The number of Salmonella and Campylobacter infections remained stable this past year according to data from Health Protection Scotland.

During 2019, there were 756 isolates of human non-typhoidal Salmonella reported to Health Protection Scotland (HPS). This was in line with the 751 reports in 2018 but a decrease on the 840 cases in 2017.

Surveillance of Salmonella relies on reports from the Scottish Salmonella, Shigella and Clostridium difficile Reference Laboratory (SSSCDRL) who receive isolates from all diagnostic microbiology labs in Scotland. These are reported to HPS via Electronic Communication of Surveillance in Scotland (ECOSS).

Top serotypes
Most isolates were reported during the summer months. There was another peak later in October which coincides with the mid-term school break.

Salmonella reports in Scotland

The most common serotypes were Salmonella Enteritidis and Salmonella Typhimurium which accounted for 58 percent of all Salmonella isolates in 2019. Salmonella Enteritidis remains the most common with 297 (40 percent of) reports. This was a rise on the 275 in 2018.

Salmonella Typhimurium decreased slightly in 2019, with 135 (18 percent of) reported illnesses compared to 139 in 2018 and 183 in 2017. Salmonella Newport and Salmonella Infantis were the third and fourth most common serotypes with 26 and 23 cases respectively. Forty-three serotypes were recorded only once.

Rates of infection vary across the population with higher ones in children less than 5 years of age compared with older children. Overall rates were slightly higher in females than males.

Almost half of cases, for whom information was available, were believed to have acquired infection abroad.

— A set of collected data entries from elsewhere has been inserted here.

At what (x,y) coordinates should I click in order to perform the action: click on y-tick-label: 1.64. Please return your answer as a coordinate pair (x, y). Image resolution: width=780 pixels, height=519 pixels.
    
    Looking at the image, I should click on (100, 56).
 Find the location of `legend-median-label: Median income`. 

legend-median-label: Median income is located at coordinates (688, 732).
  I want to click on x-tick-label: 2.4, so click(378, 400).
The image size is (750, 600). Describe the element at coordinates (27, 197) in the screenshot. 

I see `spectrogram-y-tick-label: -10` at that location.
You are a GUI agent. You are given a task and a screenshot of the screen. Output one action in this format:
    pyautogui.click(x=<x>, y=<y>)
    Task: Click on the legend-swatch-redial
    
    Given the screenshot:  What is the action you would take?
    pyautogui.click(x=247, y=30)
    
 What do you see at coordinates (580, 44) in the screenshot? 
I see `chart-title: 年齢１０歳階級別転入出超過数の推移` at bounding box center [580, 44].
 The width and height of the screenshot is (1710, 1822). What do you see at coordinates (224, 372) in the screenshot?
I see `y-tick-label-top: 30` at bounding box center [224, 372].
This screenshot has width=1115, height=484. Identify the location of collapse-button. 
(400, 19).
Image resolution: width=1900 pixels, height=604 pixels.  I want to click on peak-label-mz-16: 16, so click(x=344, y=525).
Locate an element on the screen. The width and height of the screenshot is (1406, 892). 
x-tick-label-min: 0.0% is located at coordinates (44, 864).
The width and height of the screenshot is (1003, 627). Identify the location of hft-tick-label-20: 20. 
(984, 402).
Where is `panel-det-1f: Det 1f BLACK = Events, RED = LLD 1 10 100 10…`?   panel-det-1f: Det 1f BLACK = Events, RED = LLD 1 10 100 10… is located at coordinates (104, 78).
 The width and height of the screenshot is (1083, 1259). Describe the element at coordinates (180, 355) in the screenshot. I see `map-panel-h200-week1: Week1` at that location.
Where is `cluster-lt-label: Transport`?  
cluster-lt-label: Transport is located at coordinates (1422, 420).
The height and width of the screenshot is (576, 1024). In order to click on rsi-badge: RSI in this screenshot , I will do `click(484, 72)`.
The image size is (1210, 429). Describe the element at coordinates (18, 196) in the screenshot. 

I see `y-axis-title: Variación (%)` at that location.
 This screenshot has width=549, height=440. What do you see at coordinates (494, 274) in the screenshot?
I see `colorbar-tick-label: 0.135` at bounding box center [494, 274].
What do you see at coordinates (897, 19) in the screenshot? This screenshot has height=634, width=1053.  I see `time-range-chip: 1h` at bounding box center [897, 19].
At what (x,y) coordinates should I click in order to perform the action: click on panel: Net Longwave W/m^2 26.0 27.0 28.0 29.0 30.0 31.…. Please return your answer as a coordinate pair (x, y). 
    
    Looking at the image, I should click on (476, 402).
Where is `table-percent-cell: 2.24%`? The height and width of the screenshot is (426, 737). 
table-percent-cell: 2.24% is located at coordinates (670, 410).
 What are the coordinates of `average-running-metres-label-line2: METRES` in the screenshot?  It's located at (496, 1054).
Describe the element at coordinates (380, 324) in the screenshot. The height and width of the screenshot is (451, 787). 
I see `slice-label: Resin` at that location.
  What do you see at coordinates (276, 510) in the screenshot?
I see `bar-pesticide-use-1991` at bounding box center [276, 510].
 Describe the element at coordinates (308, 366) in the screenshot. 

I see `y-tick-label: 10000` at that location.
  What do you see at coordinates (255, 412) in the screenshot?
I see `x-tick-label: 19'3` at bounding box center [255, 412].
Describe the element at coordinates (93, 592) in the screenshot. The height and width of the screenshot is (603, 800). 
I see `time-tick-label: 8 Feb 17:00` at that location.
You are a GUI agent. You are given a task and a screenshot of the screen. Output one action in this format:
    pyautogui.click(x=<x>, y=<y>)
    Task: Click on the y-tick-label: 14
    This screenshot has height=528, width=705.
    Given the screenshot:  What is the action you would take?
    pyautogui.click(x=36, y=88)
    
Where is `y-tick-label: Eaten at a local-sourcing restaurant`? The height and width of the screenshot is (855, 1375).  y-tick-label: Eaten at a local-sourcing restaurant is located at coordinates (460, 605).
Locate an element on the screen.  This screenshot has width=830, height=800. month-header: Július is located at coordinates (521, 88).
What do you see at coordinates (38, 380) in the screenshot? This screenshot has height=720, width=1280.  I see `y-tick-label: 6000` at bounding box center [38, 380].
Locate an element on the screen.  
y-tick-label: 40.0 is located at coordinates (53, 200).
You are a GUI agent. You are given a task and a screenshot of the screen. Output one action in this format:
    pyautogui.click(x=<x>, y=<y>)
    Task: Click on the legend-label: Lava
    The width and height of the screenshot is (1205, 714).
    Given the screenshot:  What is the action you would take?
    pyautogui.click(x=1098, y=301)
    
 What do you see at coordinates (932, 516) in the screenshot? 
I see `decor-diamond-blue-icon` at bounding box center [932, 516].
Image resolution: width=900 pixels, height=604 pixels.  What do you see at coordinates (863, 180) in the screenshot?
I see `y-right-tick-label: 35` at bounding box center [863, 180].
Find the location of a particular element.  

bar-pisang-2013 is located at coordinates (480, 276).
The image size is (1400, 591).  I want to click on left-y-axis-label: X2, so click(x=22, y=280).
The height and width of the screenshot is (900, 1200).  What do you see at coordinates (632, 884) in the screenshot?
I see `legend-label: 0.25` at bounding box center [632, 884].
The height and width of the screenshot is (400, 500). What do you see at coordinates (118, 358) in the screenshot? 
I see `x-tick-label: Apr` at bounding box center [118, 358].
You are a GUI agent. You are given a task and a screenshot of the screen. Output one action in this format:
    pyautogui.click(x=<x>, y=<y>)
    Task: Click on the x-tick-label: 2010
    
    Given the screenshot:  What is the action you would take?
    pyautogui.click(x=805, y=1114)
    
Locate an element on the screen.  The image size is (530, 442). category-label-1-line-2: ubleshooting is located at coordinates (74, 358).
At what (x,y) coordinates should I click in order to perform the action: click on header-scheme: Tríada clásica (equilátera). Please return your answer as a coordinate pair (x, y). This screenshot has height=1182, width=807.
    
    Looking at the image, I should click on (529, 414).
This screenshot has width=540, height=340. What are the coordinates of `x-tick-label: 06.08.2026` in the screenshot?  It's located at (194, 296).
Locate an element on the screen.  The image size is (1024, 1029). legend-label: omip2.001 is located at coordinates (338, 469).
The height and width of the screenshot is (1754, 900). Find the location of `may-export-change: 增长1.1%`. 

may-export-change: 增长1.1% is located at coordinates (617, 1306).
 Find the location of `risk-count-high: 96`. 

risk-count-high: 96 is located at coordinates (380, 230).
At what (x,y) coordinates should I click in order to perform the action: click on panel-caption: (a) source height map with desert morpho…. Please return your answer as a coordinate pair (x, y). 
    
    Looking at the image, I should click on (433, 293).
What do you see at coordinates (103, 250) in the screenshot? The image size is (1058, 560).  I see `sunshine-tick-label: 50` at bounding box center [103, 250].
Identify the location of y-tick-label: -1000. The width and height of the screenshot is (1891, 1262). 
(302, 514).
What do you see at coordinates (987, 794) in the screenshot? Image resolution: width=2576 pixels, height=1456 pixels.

Campylobacter rates in Scotland

In 2019, there were four outbreaks of Salmonella reported to ObSurv, the surveillance system for all general outbreaks of infectious intestinal disease in Scotland. This compares with six in 2018. All incidents were part of wider United Kingdom outbreaks.

Campylobacter data
During 2019, 5,975 lab reports of Campylobacter were received by HPS. This was a decrease compared with 6,096 reports in 2018 but and an increase on the 5,795 in 2017.

As seen in previous years, most lab reports were recorded in the spring and summer months with a peak in May and June.

The rate of infection was not uniform across the population. Amongst children and young adults, rates were higher in children less than 5 years of age and amongst adults, rates were highest in those aged 50 years and older.

Overall rates were higher in males but the reasons for that are not well understood, according to the report.

Most cases of Campylobacter infection are apparently sporadic. In 2019, no general outbreaks were reported to ObSurv. The last general outbreak reported was in 2014. Since the system was established in 1996 there have been 35 general outbreaks.